The copy should begin at the line containing "Open the yellow folder icon" and end at the last line of the material. Please reproduce those lines exactly and keep pictures out.

▸ **Exercise input**
┄┄┄┄┄┄┄┄┄┄

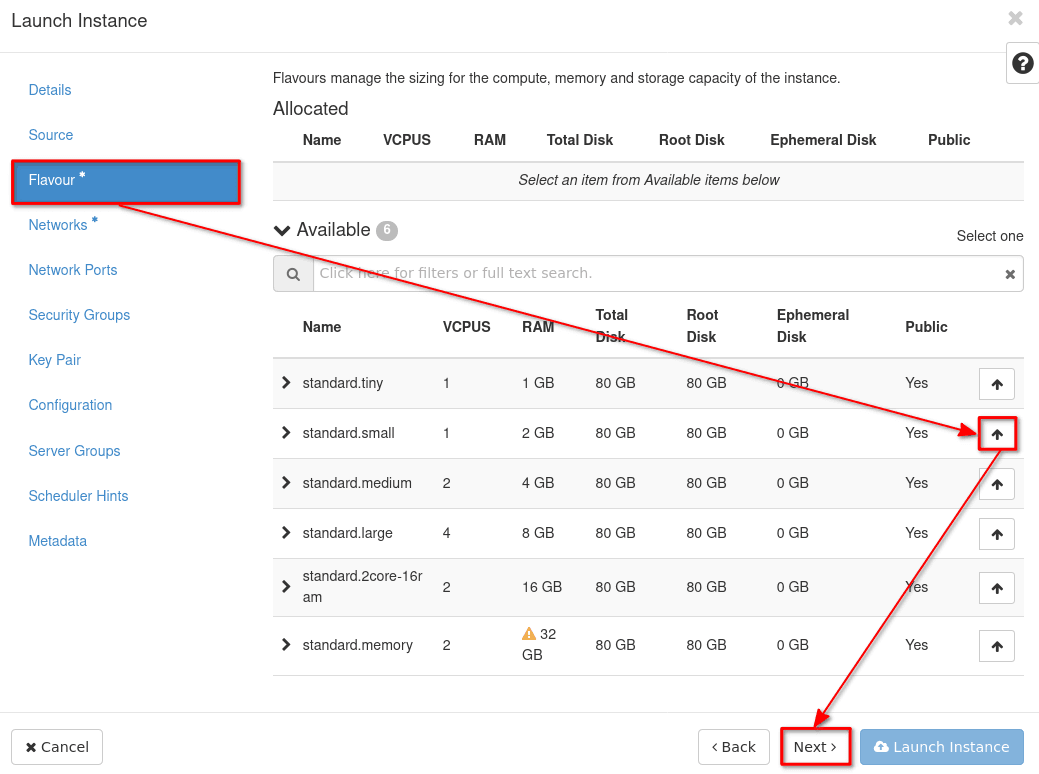Switch to the Networks step
This screenshot has width=1039, height=774.
pyautogui.click(x=58, y=225)
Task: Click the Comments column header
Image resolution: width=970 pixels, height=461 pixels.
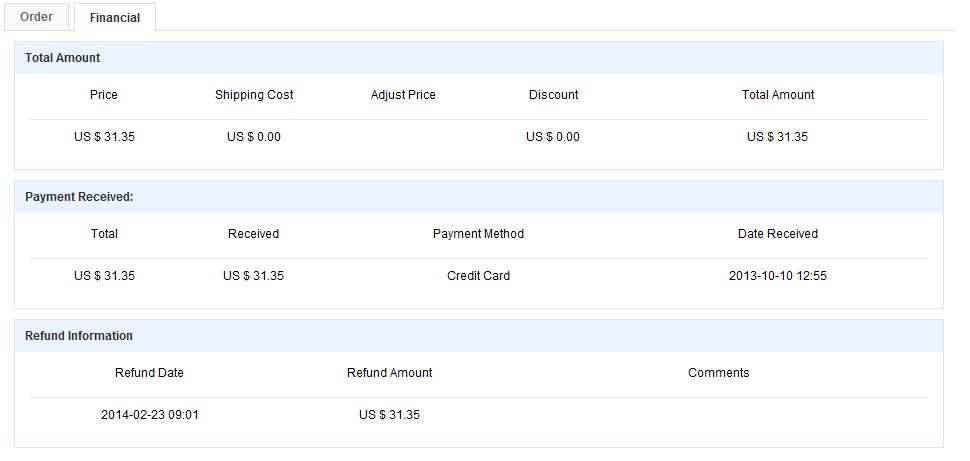Action: (718, 373)
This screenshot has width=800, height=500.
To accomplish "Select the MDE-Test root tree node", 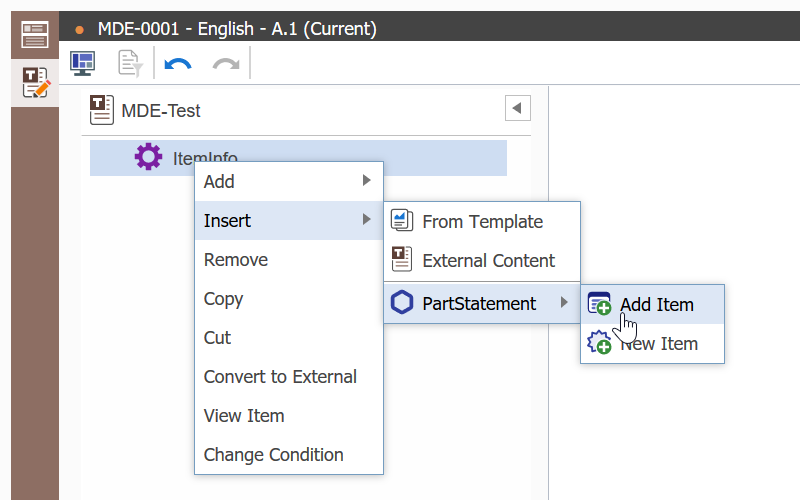I will point(161,110).
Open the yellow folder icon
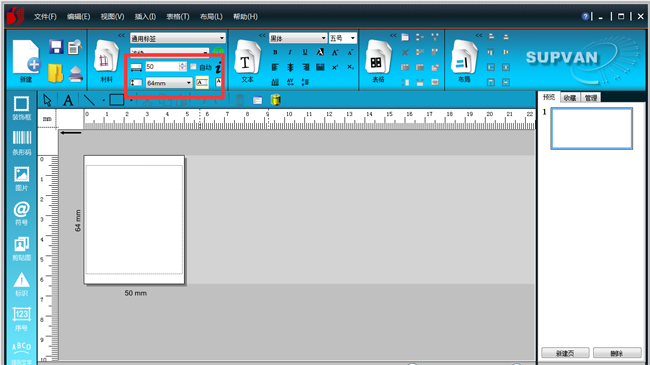The image size is (650, 365). point(56,73)
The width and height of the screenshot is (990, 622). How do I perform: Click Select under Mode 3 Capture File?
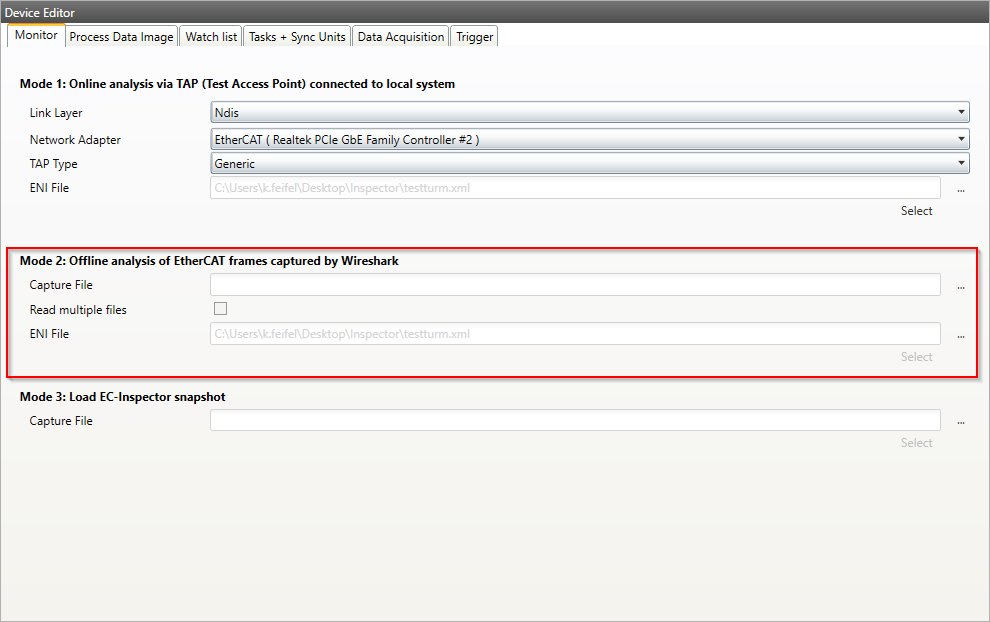pos(916,442)
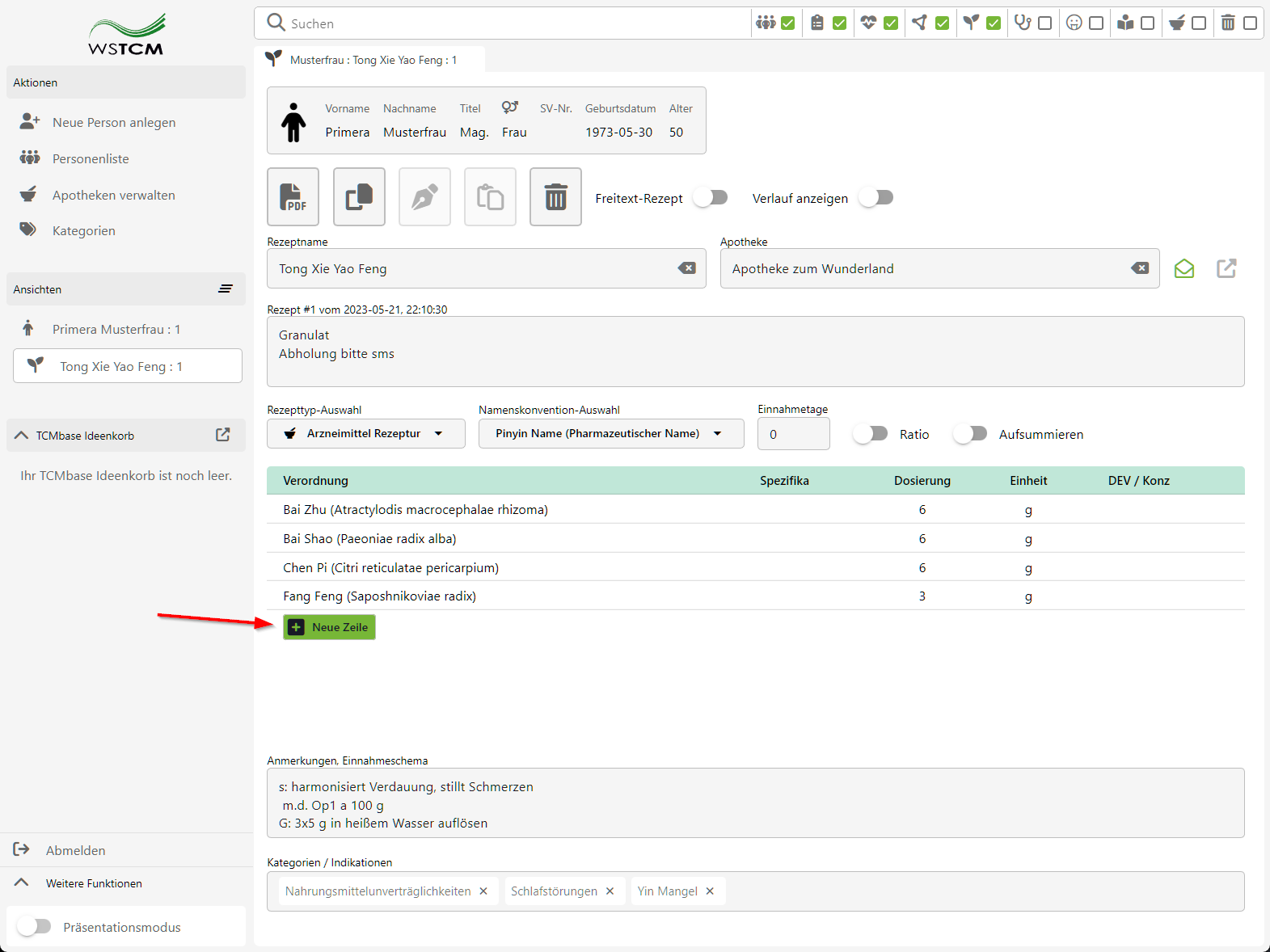Turn on Präsentationsmodus
This screenshot has width=1270, height=952.
pyautogui.click(x=35, y=926)
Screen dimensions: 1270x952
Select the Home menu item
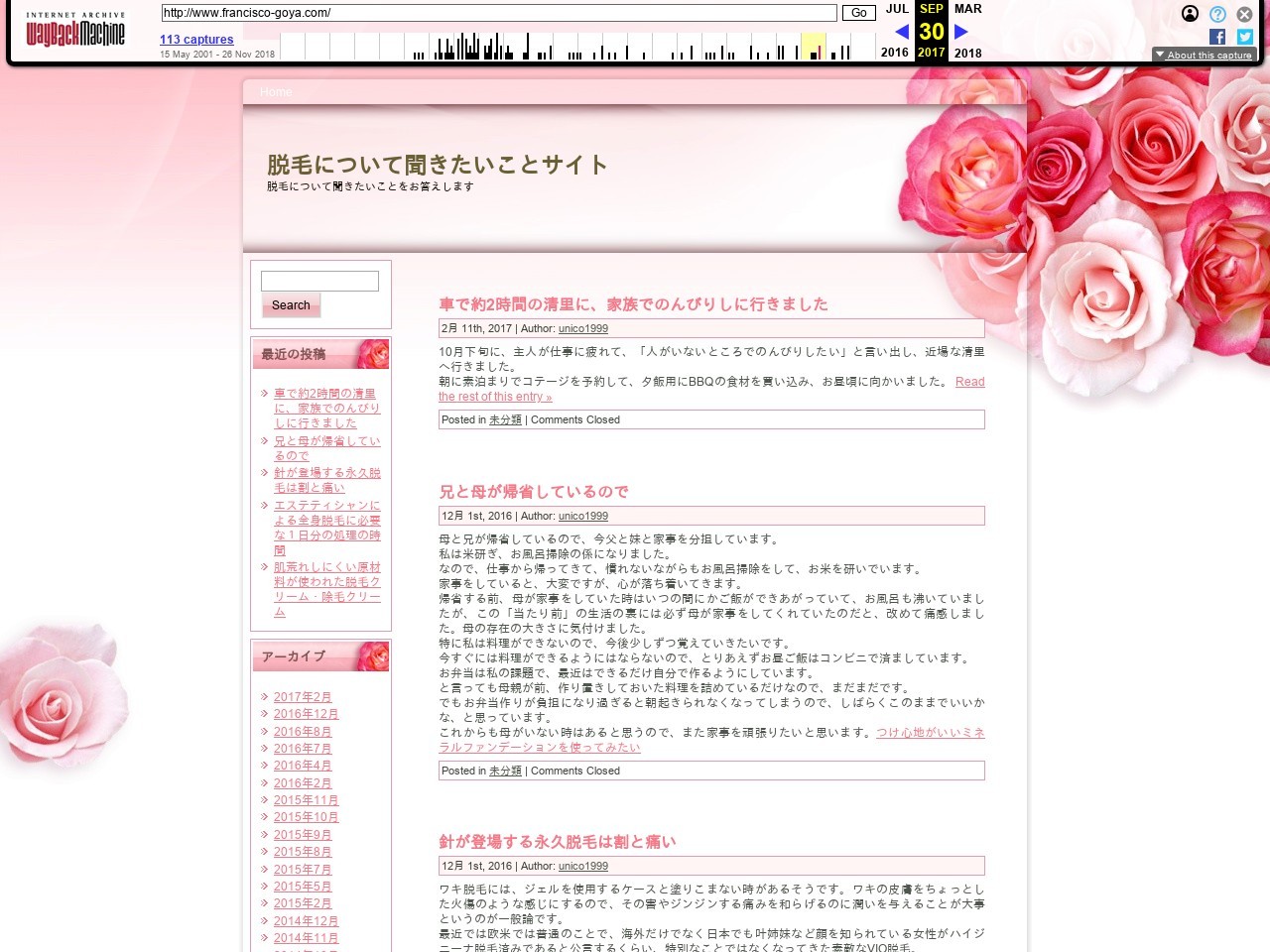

┄┄┄┄┄┄┄┄┄┄

▸ **Result of the exercise**
Open the yellow folder icon
The image size is (650, 365). point(56,73)
The width and height of the screenshot is (990, 622). How do I perform: Click Select under Mode 3 Capture File?
pos(916,442)
Turn on Präsentationsmodus
This screenshot has width=1270, height=952.
pyautogui.click(x=35, y=926)
Screen dimensions: 1270x952
Select the Home menu item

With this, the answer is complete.